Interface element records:
########################################

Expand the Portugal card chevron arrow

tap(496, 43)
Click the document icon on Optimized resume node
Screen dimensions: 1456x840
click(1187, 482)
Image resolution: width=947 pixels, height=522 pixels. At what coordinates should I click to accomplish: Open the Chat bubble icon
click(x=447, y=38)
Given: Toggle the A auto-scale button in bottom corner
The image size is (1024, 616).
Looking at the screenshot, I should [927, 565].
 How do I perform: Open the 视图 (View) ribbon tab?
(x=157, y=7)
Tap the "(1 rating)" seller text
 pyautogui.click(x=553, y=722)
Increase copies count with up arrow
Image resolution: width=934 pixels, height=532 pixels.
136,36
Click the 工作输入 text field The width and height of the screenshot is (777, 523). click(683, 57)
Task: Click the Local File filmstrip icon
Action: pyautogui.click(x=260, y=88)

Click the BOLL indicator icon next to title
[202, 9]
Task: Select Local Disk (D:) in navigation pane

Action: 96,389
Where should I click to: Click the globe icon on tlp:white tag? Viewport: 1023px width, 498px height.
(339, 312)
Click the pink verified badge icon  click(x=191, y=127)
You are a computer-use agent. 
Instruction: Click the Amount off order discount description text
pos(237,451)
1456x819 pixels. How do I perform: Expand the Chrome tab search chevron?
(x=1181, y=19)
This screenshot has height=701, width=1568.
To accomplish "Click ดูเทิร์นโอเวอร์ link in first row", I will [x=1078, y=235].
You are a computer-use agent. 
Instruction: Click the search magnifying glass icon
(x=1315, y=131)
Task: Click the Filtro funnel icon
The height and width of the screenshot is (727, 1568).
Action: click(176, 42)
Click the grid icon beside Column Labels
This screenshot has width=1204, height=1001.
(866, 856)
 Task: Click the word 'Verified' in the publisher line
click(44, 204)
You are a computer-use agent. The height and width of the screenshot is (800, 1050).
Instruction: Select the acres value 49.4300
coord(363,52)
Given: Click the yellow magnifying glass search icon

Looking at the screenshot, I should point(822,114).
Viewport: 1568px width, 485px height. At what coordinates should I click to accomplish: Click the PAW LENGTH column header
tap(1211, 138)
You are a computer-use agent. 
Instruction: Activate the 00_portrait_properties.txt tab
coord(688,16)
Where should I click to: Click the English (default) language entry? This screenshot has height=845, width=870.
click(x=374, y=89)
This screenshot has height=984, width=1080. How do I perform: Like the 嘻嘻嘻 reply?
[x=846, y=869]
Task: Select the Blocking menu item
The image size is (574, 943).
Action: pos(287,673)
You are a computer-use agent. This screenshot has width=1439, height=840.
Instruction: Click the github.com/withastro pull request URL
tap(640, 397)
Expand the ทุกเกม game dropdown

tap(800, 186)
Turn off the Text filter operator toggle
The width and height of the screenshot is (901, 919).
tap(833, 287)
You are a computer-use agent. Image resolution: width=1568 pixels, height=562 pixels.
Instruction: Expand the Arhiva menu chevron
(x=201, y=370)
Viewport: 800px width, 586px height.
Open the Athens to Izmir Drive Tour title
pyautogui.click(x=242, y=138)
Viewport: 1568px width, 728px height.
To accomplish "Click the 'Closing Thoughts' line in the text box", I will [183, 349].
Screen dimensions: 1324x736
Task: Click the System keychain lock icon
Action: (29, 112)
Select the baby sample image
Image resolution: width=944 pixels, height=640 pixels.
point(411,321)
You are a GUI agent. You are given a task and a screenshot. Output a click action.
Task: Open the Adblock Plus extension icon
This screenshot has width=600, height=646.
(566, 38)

########################################

> WHAT IS NEEDED:
Copy out every one of the entries above line for line, with no changes.

> COMPLETED TASK:
Expand the Portugal card chevron arrow

tap(496, 43)
Click the document icon on Optimized resume node
Screen dimensions: 1456x840
click(1187, 482)
Image resolution: width=947 pixels, height=522 pixels. At what coordinates should I click to accomplish: Open the Chat bubble icon
click(x=447, y=38)
Given: Toggle the A auto-scale button in bottom corner
The image size is (1024, 616).
Looking at the screenshot, I should [927, 565].
 How do I perform: Open the 视图 (View) ribbon tab?
(x=157, y=7)
Tap the "(1 rating)" seller text
 pyautogui.click(x=553, y=722)
Increase copies count with up arrow
Image resolution: width=934 pixels, height=532 pixels.
136,36
Click the 工作输入 text field The width and height of the screenshot is (777, 523). click(683, 57)
Task: Click the Local File filmstrip icon
Action: pyautogui.click(x=260, y=88)

Click the BOLL indicator icon next to title
[202, 9]
Task: Select Local Disk (D:) in navigation pane

Action: 96,389
Where should I click to: Click the globe icon on tlp:white tag? Viewport: 1023px width, 498px height.
(339, 312)
Click the pink verified badge icon  click(x=191, y=127)
You are a computer-use agent. 
Instruction: Click the Amount off order discount description text
pos(237,451)
1456x819 pixels. How do I perform: Expand the Chrome tab search chevron?
(x=1181, y=19)
This screenshot has height=701, width=1568.
To accomplish "Click ดูเทิร์นโอเวอร์ link in first row", I will [x=1078, y=235].
You are a computer-use agent. 
Instruction: Click the search magnifying glass icon
(x=1315, y=131)
Task: Click the Filtro funnel icon
The height and width of the screenshot is (727, 1568).
Action: click(176, 42)
Click the grid icon beside Column Labels
This screenshot has width=1204, height=1001.
(866, 856)
 Task: Click the word 'Verified' in the publisher line
click(44, 204)
You are a computer-use agent. The height and width of the screenshot is (800, 1050).
Instruction: Select the acres value 49.4300
coord(363,52)
Given: Click the yellow magnifying glass search icon

Looking at the screenshot, I should point(822,114).
Viewport: 1568px width, 485px height. At what coordinates should I click to accomplish: Click the PAW LENGTH column header
tap(1211, 138)
You are a computer-use agent. 
Instruction: Activate the 00_portrait_properties.txt tab
coord(688,16)
Where should I click to: Click the English (default) language entry? This screenshot has height=845, width=870.
click(x=374, y=89)
This screenshot has height=984, width=1080. How do I perform: Like the 嘻嘻嘻 reply?
[x=846, y=869]
Task: Select the Blocking menu item
The image size is (574, 943).
Action: pos(287,673)
You are a computer-use agent. This screenshot has width=1439, height=840.
Instruction: Click the github.com/withastro pull request URL
tap(640, 397)
Expand the ทุกเกม game dropdown

tap(800, 186)
Turn off the Text filter operator toggle
The width and height of the screenshot is (901, 919).
tap(833, 287)
You are a computer-use agent. Image resolution: width=1568 pixels, height=562 pixels.
Instruction: Expand the Arhiva menu chevron
(x=201, y=370)
Viewport: 800px width, 586px height.
Open the Athens to Izmir Drive Tour title
pyautogui.click(x=242, y=138)
Viewport: 1568px width, 728px height.
To accomplish "Click the 'Closing Thoughts' line in the text box", I will [183, 349].
Screen dimensions: 1324x736
Task: Click the System keychain lock icon
Action: (29, 112)
Select the baby sample image
Image resolution: width=944 pixels, height=640 pixels.
point(411,321)
You are a GUI agent. You are given a task and a screenshot. Output a click action.
Task: Open the Adblock Plus extension icon
This screenshot has width=600, height=646.
(566, 38)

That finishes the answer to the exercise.